Your objective.
Set down exactly the entries below, beginning at their first line and ending at the line with "Hệ thủy lực NANIBI (353, 360)".

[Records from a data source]
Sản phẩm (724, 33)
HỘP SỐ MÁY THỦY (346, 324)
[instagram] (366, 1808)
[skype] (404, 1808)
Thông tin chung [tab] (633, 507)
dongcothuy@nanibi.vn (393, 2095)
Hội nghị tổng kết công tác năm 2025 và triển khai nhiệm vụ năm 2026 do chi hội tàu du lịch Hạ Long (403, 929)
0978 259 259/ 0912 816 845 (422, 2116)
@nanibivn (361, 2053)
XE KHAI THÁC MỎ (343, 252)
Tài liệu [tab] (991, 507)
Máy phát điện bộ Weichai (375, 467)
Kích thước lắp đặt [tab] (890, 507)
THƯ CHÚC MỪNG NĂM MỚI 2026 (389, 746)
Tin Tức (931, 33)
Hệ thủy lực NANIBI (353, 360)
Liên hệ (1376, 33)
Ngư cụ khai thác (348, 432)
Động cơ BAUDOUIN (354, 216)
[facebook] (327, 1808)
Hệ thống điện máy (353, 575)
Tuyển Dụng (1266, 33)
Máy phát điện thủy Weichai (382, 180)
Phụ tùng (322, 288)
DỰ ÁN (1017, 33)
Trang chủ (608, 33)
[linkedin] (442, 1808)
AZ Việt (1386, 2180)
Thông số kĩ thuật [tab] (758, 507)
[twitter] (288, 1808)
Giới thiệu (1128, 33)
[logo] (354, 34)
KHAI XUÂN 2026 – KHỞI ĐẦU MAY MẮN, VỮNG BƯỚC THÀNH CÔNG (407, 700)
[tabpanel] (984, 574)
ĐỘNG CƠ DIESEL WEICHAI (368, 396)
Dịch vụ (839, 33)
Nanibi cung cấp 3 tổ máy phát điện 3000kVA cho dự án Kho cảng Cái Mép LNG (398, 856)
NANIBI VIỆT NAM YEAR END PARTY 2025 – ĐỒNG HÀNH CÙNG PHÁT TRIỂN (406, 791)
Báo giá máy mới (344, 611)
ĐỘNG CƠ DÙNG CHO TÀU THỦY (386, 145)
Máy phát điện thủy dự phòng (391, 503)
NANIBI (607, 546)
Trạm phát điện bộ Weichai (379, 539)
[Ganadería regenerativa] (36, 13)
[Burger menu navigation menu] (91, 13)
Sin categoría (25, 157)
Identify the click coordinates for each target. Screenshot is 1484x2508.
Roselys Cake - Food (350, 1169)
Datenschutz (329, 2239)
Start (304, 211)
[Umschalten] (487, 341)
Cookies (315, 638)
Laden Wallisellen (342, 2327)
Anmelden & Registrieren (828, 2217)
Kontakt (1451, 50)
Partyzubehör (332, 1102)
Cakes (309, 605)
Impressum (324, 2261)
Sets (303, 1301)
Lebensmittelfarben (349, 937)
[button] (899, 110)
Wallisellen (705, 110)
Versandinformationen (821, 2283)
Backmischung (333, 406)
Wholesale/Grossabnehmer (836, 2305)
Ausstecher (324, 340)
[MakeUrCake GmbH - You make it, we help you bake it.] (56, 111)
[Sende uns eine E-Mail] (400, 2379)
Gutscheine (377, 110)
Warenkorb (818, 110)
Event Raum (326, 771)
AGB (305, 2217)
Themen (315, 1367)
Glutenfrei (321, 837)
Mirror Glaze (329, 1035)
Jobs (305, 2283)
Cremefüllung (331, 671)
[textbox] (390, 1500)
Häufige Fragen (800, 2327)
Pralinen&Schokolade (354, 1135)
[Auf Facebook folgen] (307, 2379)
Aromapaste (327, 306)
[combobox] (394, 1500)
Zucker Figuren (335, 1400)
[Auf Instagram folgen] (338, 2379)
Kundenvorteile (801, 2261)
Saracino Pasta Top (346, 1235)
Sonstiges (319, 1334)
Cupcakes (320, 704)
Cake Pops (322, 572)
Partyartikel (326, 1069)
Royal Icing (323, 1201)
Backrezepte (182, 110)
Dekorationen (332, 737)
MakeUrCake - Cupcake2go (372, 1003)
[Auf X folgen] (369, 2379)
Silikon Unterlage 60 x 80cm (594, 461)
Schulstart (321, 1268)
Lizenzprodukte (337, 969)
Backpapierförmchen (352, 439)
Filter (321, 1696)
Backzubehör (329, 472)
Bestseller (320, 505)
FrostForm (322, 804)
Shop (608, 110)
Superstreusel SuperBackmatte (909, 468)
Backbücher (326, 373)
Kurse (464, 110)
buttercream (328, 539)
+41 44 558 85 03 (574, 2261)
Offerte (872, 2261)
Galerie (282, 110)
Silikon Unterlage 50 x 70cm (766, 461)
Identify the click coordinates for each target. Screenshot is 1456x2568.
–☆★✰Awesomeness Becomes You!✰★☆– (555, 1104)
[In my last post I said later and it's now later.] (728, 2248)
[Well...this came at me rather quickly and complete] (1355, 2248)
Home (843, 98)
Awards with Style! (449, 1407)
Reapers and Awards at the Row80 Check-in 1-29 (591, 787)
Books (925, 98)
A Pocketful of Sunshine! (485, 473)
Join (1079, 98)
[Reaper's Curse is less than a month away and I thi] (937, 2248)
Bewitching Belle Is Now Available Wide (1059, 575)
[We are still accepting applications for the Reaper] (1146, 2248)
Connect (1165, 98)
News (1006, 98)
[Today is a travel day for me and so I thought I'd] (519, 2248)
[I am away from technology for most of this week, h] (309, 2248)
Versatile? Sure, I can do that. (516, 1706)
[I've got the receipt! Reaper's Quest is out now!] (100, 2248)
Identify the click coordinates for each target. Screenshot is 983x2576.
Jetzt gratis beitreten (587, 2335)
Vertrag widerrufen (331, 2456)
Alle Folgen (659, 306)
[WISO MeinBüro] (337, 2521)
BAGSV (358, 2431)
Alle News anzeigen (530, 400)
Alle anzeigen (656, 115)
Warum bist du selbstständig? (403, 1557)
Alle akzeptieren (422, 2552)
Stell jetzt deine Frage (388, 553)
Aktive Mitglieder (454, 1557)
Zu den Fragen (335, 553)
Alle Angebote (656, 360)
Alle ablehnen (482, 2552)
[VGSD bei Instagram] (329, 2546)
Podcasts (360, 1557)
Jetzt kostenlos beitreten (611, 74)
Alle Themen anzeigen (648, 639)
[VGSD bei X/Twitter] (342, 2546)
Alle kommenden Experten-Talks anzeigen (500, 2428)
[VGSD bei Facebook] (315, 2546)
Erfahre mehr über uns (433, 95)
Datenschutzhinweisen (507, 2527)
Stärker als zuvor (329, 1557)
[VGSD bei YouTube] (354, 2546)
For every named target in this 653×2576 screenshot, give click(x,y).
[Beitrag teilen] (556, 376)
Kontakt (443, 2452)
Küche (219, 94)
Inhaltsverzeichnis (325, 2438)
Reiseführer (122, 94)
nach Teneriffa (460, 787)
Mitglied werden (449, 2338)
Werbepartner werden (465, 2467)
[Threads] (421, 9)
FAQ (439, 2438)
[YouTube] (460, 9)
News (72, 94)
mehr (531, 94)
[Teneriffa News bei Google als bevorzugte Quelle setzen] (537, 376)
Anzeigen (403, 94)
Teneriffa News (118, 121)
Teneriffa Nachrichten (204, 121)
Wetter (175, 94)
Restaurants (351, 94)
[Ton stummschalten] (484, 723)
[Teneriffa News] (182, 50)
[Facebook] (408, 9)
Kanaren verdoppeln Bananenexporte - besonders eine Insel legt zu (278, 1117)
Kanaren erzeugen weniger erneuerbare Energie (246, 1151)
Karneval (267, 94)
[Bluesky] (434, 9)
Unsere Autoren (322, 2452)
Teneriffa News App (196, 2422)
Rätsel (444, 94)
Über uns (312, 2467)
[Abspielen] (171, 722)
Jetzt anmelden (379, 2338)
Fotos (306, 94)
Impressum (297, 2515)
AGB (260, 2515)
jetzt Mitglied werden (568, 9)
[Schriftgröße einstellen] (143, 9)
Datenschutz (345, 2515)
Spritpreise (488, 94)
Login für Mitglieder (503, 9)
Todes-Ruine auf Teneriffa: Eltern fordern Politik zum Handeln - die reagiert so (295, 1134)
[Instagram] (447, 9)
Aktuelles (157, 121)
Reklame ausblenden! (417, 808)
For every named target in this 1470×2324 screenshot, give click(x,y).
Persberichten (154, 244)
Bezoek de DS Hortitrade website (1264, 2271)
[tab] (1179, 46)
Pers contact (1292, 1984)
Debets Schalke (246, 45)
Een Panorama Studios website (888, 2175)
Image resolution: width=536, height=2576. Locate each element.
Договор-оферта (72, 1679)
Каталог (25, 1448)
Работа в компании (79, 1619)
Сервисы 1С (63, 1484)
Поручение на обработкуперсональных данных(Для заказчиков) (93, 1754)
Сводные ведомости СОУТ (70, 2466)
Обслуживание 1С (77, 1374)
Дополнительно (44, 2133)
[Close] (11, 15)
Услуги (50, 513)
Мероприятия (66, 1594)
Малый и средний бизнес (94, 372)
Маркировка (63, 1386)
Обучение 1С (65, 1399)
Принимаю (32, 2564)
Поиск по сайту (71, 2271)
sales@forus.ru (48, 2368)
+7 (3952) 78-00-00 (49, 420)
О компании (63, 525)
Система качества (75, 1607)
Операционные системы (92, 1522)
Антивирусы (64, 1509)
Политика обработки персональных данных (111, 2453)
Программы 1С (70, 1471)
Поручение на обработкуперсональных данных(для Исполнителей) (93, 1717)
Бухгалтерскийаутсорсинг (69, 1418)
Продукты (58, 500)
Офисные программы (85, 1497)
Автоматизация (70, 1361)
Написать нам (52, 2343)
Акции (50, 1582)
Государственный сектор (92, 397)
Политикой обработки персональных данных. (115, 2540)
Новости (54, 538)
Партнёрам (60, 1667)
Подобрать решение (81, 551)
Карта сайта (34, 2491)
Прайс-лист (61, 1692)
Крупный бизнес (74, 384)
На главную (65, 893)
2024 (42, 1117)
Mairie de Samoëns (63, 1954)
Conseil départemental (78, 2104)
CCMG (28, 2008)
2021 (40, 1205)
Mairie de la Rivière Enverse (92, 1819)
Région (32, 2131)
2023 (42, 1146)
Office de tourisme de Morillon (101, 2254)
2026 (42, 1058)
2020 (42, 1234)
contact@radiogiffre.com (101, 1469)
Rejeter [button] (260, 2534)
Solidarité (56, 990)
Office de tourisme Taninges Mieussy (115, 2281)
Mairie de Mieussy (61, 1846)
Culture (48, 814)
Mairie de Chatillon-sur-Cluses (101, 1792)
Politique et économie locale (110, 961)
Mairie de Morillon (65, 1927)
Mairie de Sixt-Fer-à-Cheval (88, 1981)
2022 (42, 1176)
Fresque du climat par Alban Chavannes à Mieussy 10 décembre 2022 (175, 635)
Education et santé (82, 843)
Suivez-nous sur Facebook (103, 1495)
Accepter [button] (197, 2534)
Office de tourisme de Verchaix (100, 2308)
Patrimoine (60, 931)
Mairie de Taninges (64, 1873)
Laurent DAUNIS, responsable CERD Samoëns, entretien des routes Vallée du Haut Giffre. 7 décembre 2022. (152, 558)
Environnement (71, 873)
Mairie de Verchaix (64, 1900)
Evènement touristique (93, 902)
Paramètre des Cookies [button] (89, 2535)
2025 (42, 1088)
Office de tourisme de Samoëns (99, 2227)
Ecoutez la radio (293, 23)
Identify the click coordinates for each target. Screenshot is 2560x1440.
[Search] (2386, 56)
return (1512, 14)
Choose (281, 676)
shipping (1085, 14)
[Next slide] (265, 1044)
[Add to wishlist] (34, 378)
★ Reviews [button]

Response below.
Sản phẩm (724, 33)
HỘP SỐ MÁY THỦY (346, 324)
[instagram] (366, 1808)
[skype] (404, 1808)
Thông tin chung [tab] (633, 507)
dongcothuy@nanibi.vn (393, 2095)
Hội nghị tổng kết công tác năm 2025 và triển khai nhiệm vụ năm 2026 do chi hội tàu du lịch Hạ Long (403, 929)
0978 259 259/ 0912 816 845 (422, 2116)
@nanibivn (361, 2053)
XE KHAI THÁC MỎ (343, 252)
Tài liệu [tab] (991, 507)
Máy phát điện bộ Weichai (375, 467)
Kích thước lắp đặt [tab] (890, 507)
THƯ CHÚC MỪNG NĂM MỚI 2026 (389, 746)
Tin Tức (931, 33)
Hệ thủy lực NANIBI (353, 360)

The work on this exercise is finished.